The GOP continues to its crusade to replace the Affordable Care Act. (Photo: AP)

House Republicans are proposing a last-minute change to their health bill that would pay back insurers who cover sick, expensive patients, and that’s essentially a less-generous version of a program under Obamacare.

The GOP proposal, called the Federal Invisible Risk Sharing Program, would give health insurers $15 billion over a decade to subsidize the care of high-cost patients, helping lower premiums for everyone.

“The cost is $15 billion and it is concentrated in the first three years until the states take over,” said Representative Kevin Brady, a Texas Republican who leads the Ways and Means Committee. “Unlike high-risk pools where individuals are separated into their own pool, this amendment promotes risk sharing among insurers.”
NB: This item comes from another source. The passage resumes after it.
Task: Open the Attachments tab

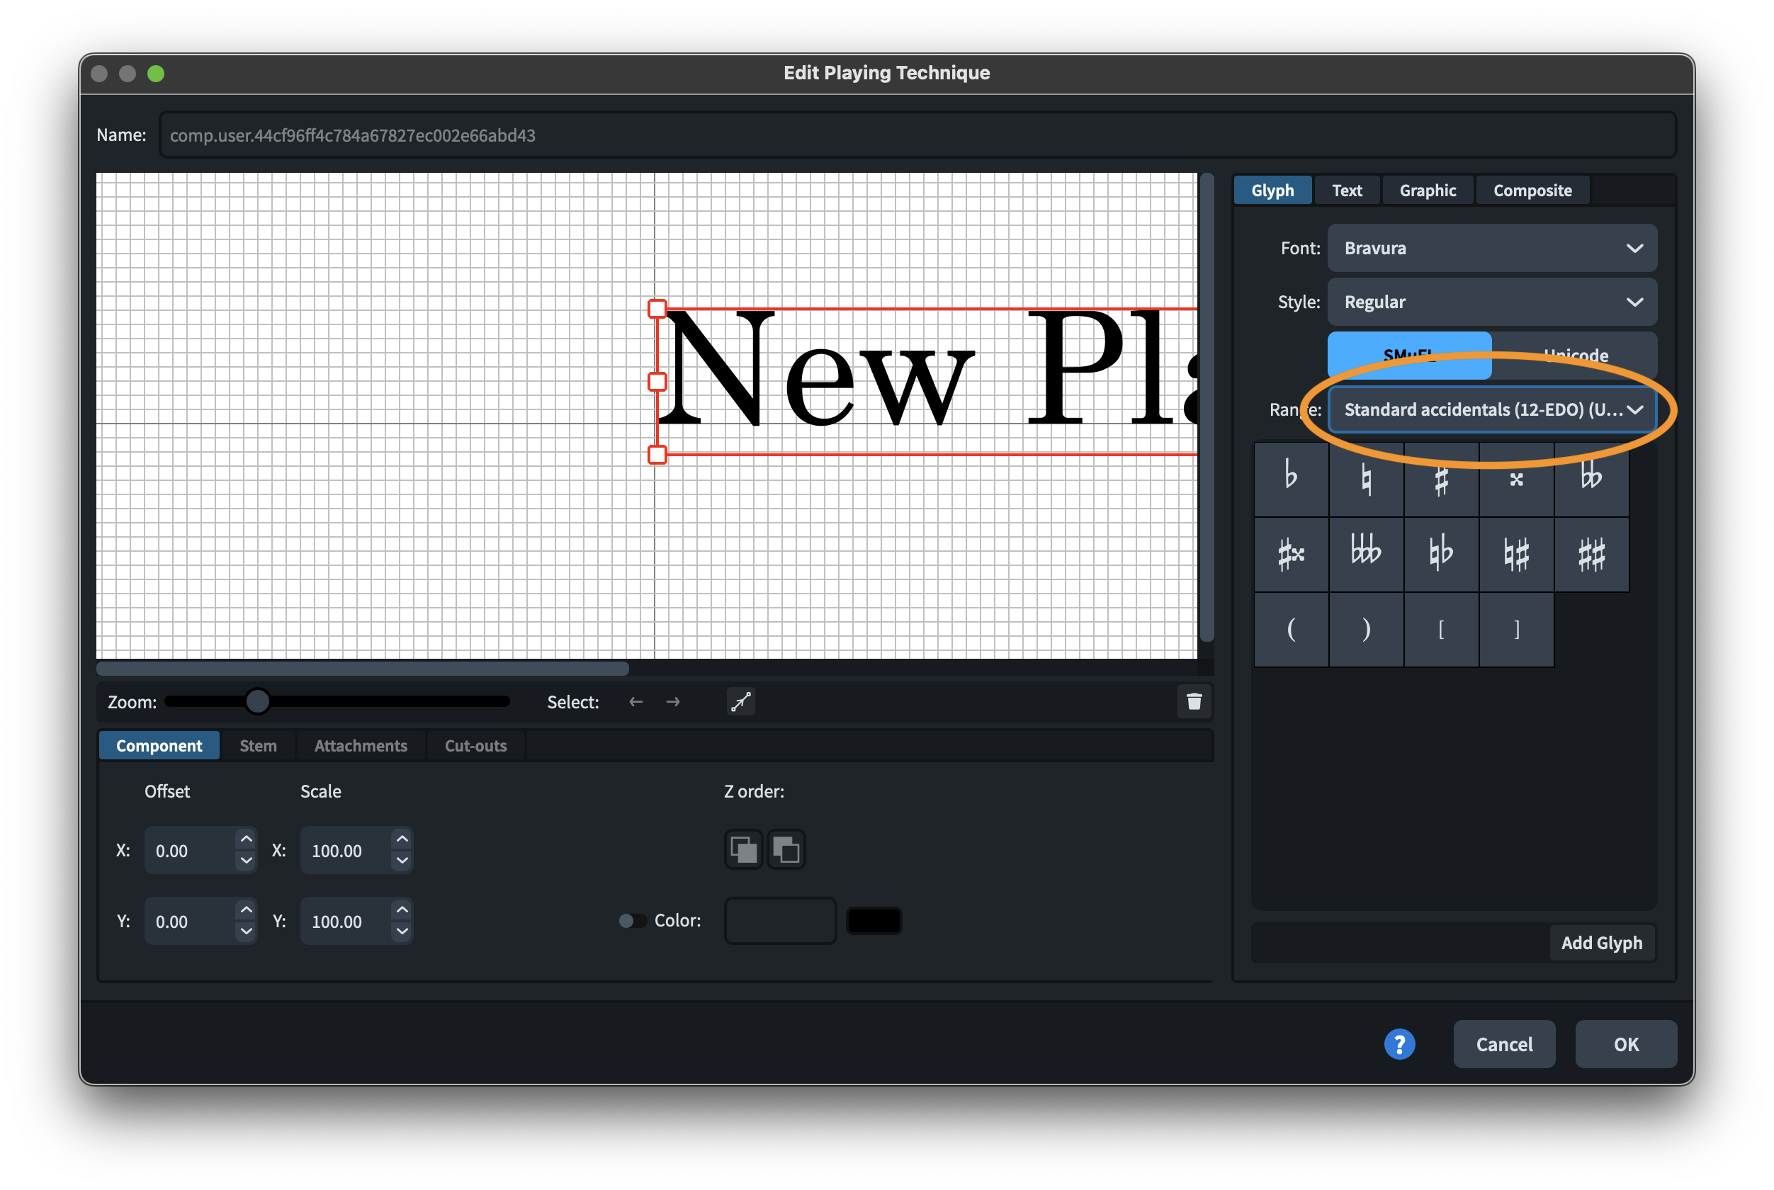Action: coord(361,745)
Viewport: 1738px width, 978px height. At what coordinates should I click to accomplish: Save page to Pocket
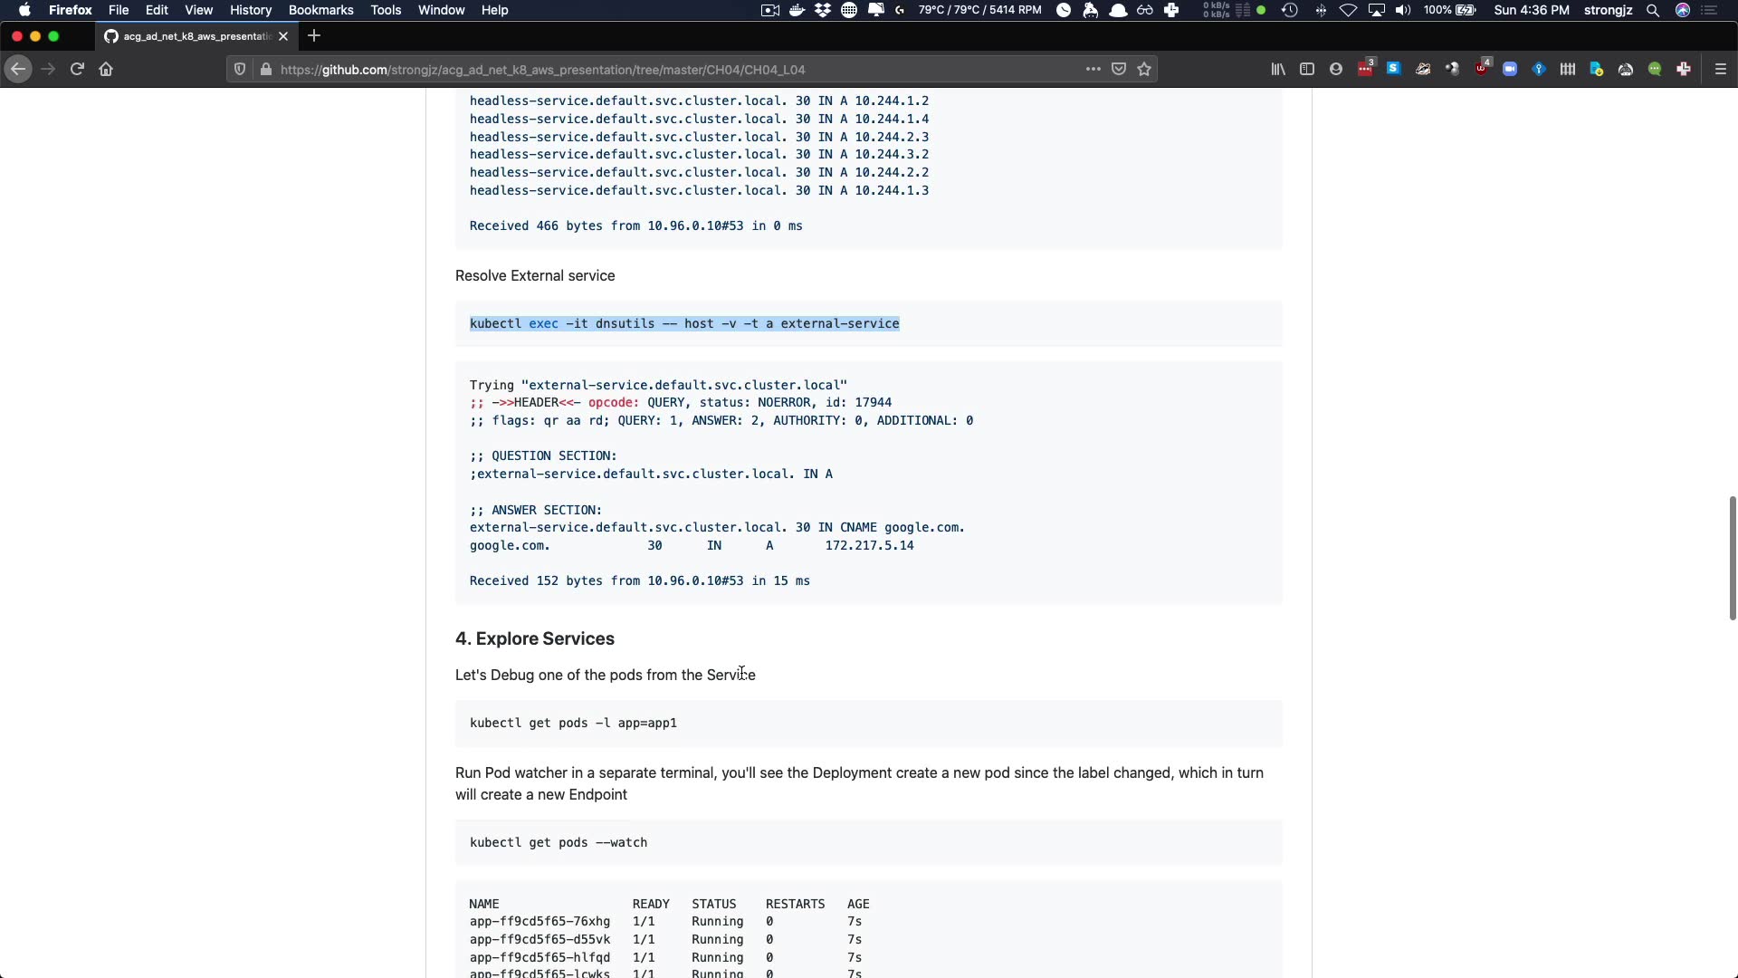point(1119,69)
In its broad outlines, the new proposal also resembles the Affordable Care Act’s reinsurance program, which gave insurers $7.9 billion for 2014 and $7.8 billion for 2015, according to data compiled by the Kaiser Family Foundation. The Obamacare program ran from 2014 to 2016, and some insurers had asked for it to be continued as a way to bring down insurance premiums.

Repeal and repeat?

“It’s as if Congress wanted to reinstitute the risk corridor and reinsurance programs, but couldn’t bring itself to use those words,” Nicholas Bagley, a professor at the University of Michigan’s law school who studies health care and regulation, said on Twitter.

It’s scheduled to be added to the Republican bill to repeal and replace many parts of Obamacare just before House lawmakers stop work for the week and head back to their districts. They’re trying to  revive their bill after it was pulled from a floor vote last month, though they have yet to find a consensus package that can get the votes to pass the House.

The GOP proposal would give Health and Human Services Secretary Tom Price broad authority in determining how the payments are handed out, including which patients insurers would be reimbursed for and how much. Many aspects of the program would have to be worked out by HHS, and aren’t detailed in the four-page amendment. In 2020, its operation would be handed over to the states.